Esta não é tanto a minha história mas a história de Tonico, um jovem de 14 anos que trabalhava numa esquina de Monte Gordo a vender fruta. O seu único objectivo de Verão era ganhar o suficiente para ir ao cinema todos os dias. O Cinema Mariani na praia de Monte Gordo funcionava com dois filmes diários só a partir do pôr do sol porque metade da sala era esplanada. As doubles features eram compostas por um filme novo e um do dia anterior. Tonico via-os sempre duas vezes. Ele preferia Bud Spencer, porrada, ninjas, comédias badalhocas e blockbusters de anos anteriores, mas não recusava um Fellini que por vezes aparecia por engano, emuscuido em lotes Giallo, Spaghetti Western, slashers americanos e eróticos europeus. Não era grande fã de terror, mas era menos fã ainda de ficar em casa.
Em época de fervilhante animação, as noites animavam aquela zona obscura do vilarejo balnear com cinéfilos de todos os quadrantes. Se os turistas gostavam de comparecer a tempo e apreciar a experiência de imersão em cadeiras de madeira ao som da mastigação de sementes de girassol e gargarejar de Sucol e Frisumo, os locais tinham uma estratégia diferente na hora de comprar bilhete, dirigiam-se à bilheteira e perguntavam “Ouve lá mô, já mataram o mau?”. Em caso de resposta negativa compravam o bilhete e apreciavam o que restava da película ao balcão do bar com uma bela cervejinha.
Foram largas dezenas de filmes que vi com Tonico, que sendo pouco eloquente, se exprimia entre o “espectacular” e o “bué de fixe” (fichi, no dialeto local). Um jovem pouco exigente mas profundamente apaixonado pela sétima arte.
Acabado o Verão, Mariani abria aos fins de semana e com chuva, sol, trovoada ou queixas dos vizinhos à PSP o cinema continuava forte. Uma comunidade fiel em sessões animadas, em que se gritava, ria e comentava à boca cheia. No dia em que lá revi o Rocky IV não se ouvia o som vindo das colunas com a multidão aos gritos a apoiar o Italian Stallion. Havia pessoas de pé em frente ao ecrã e no final homens de barba rija, queimados pelo sol do sul, choravam copiosamente com a vitória de Balboa, a sua vitória, a nossa vitória, carago!

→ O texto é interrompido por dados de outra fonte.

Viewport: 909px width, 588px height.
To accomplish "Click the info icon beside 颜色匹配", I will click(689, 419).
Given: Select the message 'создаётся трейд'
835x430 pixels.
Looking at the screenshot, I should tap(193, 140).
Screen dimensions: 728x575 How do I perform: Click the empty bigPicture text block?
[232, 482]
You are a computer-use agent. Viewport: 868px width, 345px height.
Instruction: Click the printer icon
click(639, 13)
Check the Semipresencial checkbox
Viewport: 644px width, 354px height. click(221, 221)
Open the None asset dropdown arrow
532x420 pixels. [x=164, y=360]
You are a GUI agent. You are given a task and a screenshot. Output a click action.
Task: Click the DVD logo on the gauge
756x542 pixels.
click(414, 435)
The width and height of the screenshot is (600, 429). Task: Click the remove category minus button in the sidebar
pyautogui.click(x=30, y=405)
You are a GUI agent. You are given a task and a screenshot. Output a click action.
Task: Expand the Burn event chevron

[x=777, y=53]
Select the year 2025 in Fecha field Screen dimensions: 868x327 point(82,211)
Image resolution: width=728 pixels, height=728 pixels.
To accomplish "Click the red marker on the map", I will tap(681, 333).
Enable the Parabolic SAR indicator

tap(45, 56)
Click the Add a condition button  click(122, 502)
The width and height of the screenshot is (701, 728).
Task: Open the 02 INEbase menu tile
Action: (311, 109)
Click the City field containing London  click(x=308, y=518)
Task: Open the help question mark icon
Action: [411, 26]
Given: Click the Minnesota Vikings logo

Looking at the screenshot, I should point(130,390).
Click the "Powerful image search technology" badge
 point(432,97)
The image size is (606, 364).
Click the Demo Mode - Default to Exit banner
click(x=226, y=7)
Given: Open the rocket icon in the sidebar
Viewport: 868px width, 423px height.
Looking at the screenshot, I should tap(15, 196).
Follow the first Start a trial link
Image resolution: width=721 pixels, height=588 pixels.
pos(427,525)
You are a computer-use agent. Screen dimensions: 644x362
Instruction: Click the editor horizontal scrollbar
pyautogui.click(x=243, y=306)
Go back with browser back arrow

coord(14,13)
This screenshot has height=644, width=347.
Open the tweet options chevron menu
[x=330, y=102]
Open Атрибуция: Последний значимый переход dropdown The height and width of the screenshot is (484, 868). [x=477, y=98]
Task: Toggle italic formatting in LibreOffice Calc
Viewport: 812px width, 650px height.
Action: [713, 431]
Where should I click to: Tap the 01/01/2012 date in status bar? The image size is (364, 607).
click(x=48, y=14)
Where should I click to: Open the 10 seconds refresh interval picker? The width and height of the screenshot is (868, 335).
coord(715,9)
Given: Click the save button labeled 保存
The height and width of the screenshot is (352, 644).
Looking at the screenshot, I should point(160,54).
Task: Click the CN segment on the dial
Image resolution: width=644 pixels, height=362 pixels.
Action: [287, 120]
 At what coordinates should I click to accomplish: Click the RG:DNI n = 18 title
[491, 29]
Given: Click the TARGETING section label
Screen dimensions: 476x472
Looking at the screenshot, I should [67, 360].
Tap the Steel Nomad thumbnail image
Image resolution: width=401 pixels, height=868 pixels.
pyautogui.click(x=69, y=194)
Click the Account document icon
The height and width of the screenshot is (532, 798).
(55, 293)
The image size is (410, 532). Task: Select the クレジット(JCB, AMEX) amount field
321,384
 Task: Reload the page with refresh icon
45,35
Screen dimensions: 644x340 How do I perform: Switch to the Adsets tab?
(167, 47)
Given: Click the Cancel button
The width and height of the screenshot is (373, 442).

Foi difícil para mim ambientar-me ao Algarve, onde vivi 5 preciosos anos entre a adolescência e a juventude. Eu era do Norte, trocava os Vs pelos Bs, dizia “Queijo” em vez de “Quêjo”, tinha boas notas e não percebia uma palavra de espanhol. O cinema foi muito importante para me integrar com os locais que após uns meses de belas sessões de matança em cópias riscadas e bobines trocadas já não me davam surras nem me roubavam a carteira com tanta frequência."
Texto publicado anteriormente na revista Take de Agosto de 2015 e Enciclopédia de Cromos em Setembro de 2015.
Novamente, agradeço ao Pedro esta colaboração. Visitem o blog dele: "Cinemaxunga".
P.S. - Como algarvio quero apenas declarar que nos anos 80 raramente roubava carteiras a forasteiros.